Interface element records
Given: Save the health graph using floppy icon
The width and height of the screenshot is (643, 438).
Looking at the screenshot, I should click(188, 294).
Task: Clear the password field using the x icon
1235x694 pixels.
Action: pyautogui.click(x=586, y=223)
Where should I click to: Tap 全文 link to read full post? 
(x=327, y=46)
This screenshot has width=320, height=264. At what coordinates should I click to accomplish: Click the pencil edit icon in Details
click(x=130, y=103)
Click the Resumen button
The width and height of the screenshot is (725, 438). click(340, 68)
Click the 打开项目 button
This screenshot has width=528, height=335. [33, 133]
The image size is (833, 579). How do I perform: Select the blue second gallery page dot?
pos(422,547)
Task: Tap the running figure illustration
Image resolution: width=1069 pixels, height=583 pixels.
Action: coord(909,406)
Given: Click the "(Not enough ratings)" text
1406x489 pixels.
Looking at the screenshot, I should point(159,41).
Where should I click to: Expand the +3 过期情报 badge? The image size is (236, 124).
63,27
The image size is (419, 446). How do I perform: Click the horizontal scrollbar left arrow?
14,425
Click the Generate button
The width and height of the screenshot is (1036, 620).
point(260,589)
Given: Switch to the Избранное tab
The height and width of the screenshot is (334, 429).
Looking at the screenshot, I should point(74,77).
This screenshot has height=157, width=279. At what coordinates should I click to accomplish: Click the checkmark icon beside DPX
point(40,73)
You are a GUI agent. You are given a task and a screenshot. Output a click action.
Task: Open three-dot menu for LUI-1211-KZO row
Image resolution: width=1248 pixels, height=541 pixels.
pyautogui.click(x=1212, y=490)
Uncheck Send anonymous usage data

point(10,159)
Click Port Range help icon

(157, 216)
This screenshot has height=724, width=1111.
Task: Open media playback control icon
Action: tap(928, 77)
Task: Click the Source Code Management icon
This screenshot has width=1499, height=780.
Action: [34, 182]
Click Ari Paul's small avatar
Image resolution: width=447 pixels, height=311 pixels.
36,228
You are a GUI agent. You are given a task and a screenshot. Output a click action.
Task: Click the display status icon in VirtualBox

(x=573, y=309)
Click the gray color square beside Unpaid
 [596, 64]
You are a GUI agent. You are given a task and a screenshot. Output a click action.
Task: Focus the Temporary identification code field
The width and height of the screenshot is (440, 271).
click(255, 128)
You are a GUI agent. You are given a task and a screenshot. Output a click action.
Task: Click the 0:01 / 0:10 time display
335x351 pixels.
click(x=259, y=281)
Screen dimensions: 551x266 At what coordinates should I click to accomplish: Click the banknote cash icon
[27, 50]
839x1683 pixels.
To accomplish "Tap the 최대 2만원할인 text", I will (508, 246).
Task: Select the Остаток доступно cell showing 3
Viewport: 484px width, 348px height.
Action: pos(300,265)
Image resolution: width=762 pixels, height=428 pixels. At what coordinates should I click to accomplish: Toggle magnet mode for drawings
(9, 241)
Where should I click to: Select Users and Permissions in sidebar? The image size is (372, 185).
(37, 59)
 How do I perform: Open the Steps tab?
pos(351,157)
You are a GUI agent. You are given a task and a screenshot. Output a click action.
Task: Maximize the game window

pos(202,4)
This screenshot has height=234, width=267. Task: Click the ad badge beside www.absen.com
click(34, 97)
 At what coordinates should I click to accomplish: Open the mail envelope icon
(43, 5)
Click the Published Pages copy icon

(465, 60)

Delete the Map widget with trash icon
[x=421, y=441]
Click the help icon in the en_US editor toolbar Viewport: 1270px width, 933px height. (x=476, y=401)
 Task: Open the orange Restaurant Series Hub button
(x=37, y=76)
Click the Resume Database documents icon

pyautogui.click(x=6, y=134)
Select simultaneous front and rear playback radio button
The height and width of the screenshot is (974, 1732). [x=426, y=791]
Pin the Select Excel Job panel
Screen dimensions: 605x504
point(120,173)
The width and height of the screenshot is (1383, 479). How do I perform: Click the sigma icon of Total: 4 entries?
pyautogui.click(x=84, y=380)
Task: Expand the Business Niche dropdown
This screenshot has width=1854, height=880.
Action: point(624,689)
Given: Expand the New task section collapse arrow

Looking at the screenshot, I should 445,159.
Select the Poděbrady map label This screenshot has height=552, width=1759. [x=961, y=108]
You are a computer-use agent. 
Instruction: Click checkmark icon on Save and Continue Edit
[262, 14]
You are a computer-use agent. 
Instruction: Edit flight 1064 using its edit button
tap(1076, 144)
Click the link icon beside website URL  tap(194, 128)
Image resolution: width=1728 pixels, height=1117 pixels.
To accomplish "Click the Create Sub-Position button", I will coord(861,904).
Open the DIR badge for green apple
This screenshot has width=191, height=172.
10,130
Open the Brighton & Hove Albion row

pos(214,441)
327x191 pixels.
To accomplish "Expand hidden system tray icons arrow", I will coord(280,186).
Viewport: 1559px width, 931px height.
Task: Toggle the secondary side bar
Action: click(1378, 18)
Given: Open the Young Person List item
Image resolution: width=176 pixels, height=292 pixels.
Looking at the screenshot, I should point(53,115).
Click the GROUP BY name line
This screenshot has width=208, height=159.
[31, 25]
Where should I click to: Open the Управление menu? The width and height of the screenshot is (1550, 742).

JOB - Retype all of the rows above word for word, changing nothing.

SOLUTION FOR THIS EXERCISE -
Given: Save the health graph using floppy icon
The width and height of the screenshot is (643, 438).
Looking at the screenshot, I should click(188, 294).
Task: Clear the password field using the x icon
1235x694 pixels.
Action: pyautogui.click(x=586, y=223)
Where should I click to: Tap 全文 link to read full post? 
(x=327, y=46)
This screenshot has width=320, height=264. At what coordinates should I click to accomplish: Click the pencil edit icon in Details
click(x=130, y=103)
Click the Resumen button
The width and height of the screenshot is (725, 438). click(340, 68)
Click the 打开项目 button
This screenshot has width=528, height=335. [33, 133]
The image size is (833, 579). How do I perform: Select the blue second gallery page dot?
pos(422,547)
Task: Tap the running figure illustration
Image resolution: width=1069 pixels, height=583 pixels.
Action: coord(909,406)
Given: Click the "(Not enough ratings)" text
1406x489 pixels.
Looking at the screenshot, I should point(159,41).
Where should I click to: Expand the +3 过期情报 badge? The image size is (236, 124).
63,27
The image size is (419, 446). How do I perform: Click the horizontal scrollbar left arrow?
14,425
Click the Generate button
The width and height of the screenshot is (1036, 620).
point(260,589)
Given: Switch to the Избранное tab
The height and width of the screenshot is (334, 429).
Looking at the screenshot, I should point(74,77).
This screenshot has height=157, width=279. At what coordinates should I click to accomplish: Click the checkmark icon beside DPX
point(40,73)
You are a GUI agent. You are given a task and a screenshot. Output a click action.
Task: Open three-dot menu for LUI-1211-KZO row
Image resolution: width=1248 pixels, height=541 pixels.
pyautogui.click(x=1212, y=490)
Uncheck Send anonymous usage data

point(10,159)
Click Port Range help icon

(157, 216)
This screenshot has height=724, width=1111.
Task: Open media playback control icon
Action: tap(928, 77)
Task: Click the Source Code Management icon
This screenshot has width=1499, height=780.
Action: [34, 182]
Click Ari Paul's small avatar
Image resolution: width=447 pixels, height=311 pixels.
36,228
You are a GUI agent. You are given a task and a screenshot. Output a click action.
Task: Click the display status icon in VirtualBox

(x=573, y=309)
Click the gray color square beside Unpaid
 [596, 64]
You are a GUI agent. You are given a task and a screenshot. Output a click action.
Task: Focus the Temporary identification code field
The width and height of the screenshot is (440, 271).
click(255, 128)
You are a GUI agent. You are given a task and a screenshot. Output a click action.
Task: Click the 0:01 / 0:10 time display
335x351 pixels.
click(x=259, y=281)
Screen dimensions: 551x266 At what coordinates should I click to accomplish: Click the banknote cash icon
[27, 50]
839x1683 pixels.
To accomplish "Tap the 최대 2만원할인 text", I will (508, 246).
Task: Select the Остаток доступно cell showing 3
Viewport: 484px width, 348px height.
Action: pos(300,265)
Image resolution: width=762 pixels, height=428 pixels. At what coordinates should I click to accomplish: Toggle magnet mode for drawings
(9, 241)
Where should I click to: Select Users and Permissions in sidebar? The image size is (372, 185).
(37, 59)
 How do I perform: Open the Steps tab?
pos(351,157)
You are a GUI agent. You are given a task and a screenshot. Output a click action.
Task: Maximize the game window

pos(202,4)
This screenshot has height=234, width=267. Task: Click the ad badge beside www.absen.com
click(34, 97)
 At what coordinates should I click to accomplish: Open the mail envelope icon
(43, 5)
Click the Published Pages copy icon

(465, 60)

Delete the Map widget with trash icon
[x=421, y=441]
Click the help icon in the en_US editor toolbar Viewport: 1270px width, 933px height. (x=476, y=401)
 Task: Open the orange Restaurant Series Hub button
(x=37, y=76)
Click the Resume Database documents icon

pyautogui.click(x=6, y=134)
Select simultaneous front and rear playback radio button
The height and width of the screenshot is (974, 1732). [x=426, y=791]
Pin the Select Excel Job panel
Screen dimensions: 605x504
point(120,173)
The width and height of the screenshot is (1383, 479). How do I perform: Click the sigma icon of Total: 4 entries?
pyautogui.click(x=84, y=380)
Task: Expand the Business Niche dropdown
This screenshot has width=1854, height=880.
Action: point(624,689)
Given: Expand the New task section collapse arrow

Looking at the screenshot, I should 445,159.
Select the Poděbrady map label This screenshot has height=552, width=1759. [x=961, y=108]
You are a computer-use agent. 
Instruction: Click checkmark icon on Save and Continue Edit
[262, 14]
You are a computer-use agent. 
Instruction: Edit flight 1064 using its edit button
tap(1076, 144)
Click the link icon beside website URL  tap(194, 128)
Image resolution: width=1728 pixels, height=1117 pixels.
To accomplish "Click the Create Sub-Position button", I will coord(861,904).
Open the DIR badge for green apple
This screenshot has width=191, height=172.
10,130
Open the Brighton & Hove Albion row

pos(214,441)
327x191 pixels.
To accomplish "Expand hidden system tray icons arrow", I will coord(280,186).
Viewport: 1559px width, 931px height.
Task: Toggle the secondary side bar
Action: click(1378, 18)
Given: Open the Young Person List item
Image resolution: width=176 pixels, height=292 pixels.
Looking at the screenshot, I should point(53,115).
Click the GROUP BY name line
This screenshot has width=208, height=159.
[31, 25]
Where should I click to: Open the Управление menu? The width and height of the screenshot is (1550, 742).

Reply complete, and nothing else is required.